L’ultima bomba fascista chiude il libro, è quella della strage di Bologna di sabato 2 agosto 1980. Ottantacinque morti e duecento feriti: un inferno. La matrice terroristica è chiara, sono i neofascisti. Le indagini si indirizzano verso i Nar e i membri di Terza Posizione (Tp). Fioravanti, Mambro, Cavallini, Fiore, Adinolfi, Iannilli, questi i ricercati dagli inquirenti. Come sempre quando si parla di terrorismo nero non mancano episodi di depistaggio orchestrati dai servizi segreti e dalla P2. Le indagini anche se porteranno alla condanna di alcuni degli esecutori materiali non riusciranno mai a chiarire né i mandanti né il movente. Di certo anche la politica ad alti livelli (come Francesco Cossiga) ha provato a scagionare i neofascisti proponendo abili alternative sugli esecutori dell’attentato come la pista palestinese, ovvero un attentato di ritorsione da parte dei palestinesi perché lo stato italiano, fermando un carico di armi ad Ortona, non avrebbe rispettato gli accordi di un fantomatico “lodo Moro”, che secondo tale ricostruzione sarebbe stato un lascia passare al transito di armi palestinesi in Italia.
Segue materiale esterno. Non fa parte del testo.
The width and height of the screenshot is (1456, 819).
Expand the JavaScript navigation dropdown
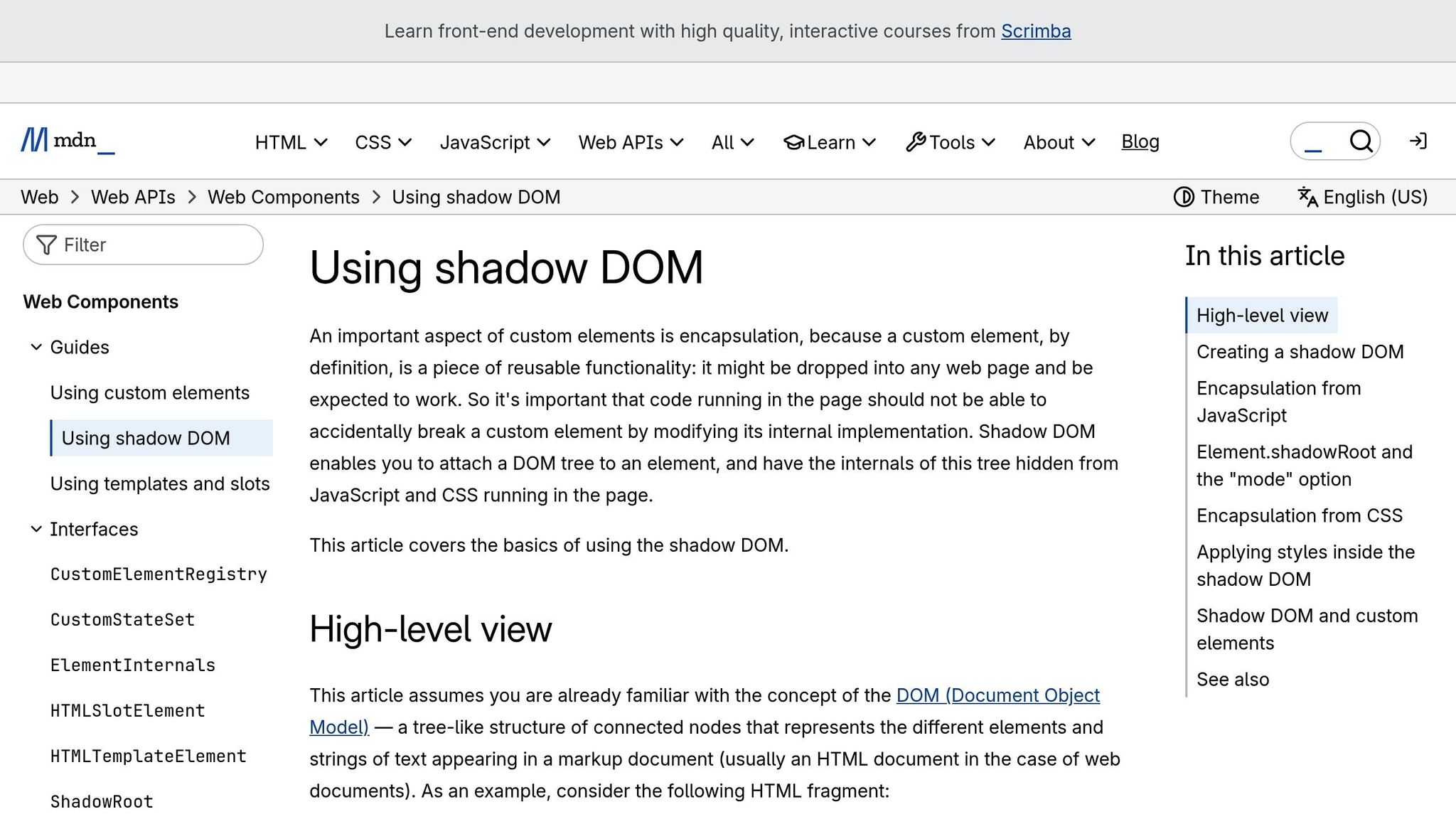click(x=495, y=142)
Tale ricostruzione si delinea durante i lavori della commissione Mitrokhin. Altra pista suggerita è che l’attentato sia stato orchestrato dai libici di Gheddafi.
Gianni Oliva non mostra sconti o indulge in affinità ideologiche con i terroristi, reputa gravi e intollerabili le perdite avvenute tra gli uomini dello stato e della società civile perciò se pur accettando sul piano civile il fatto che la maggior parte dei protagonisti delle stragi di quegli anni è libera, sul piano morale è profondamente turbato ed in empatia con i famigliari delle vittime. Il giornalista preferirebbe che gli assassini di quegli anni possano percorre la loro strada di pentimento o mantenimento delle loro follie in silenzio, lontano dalle luci della ribalta.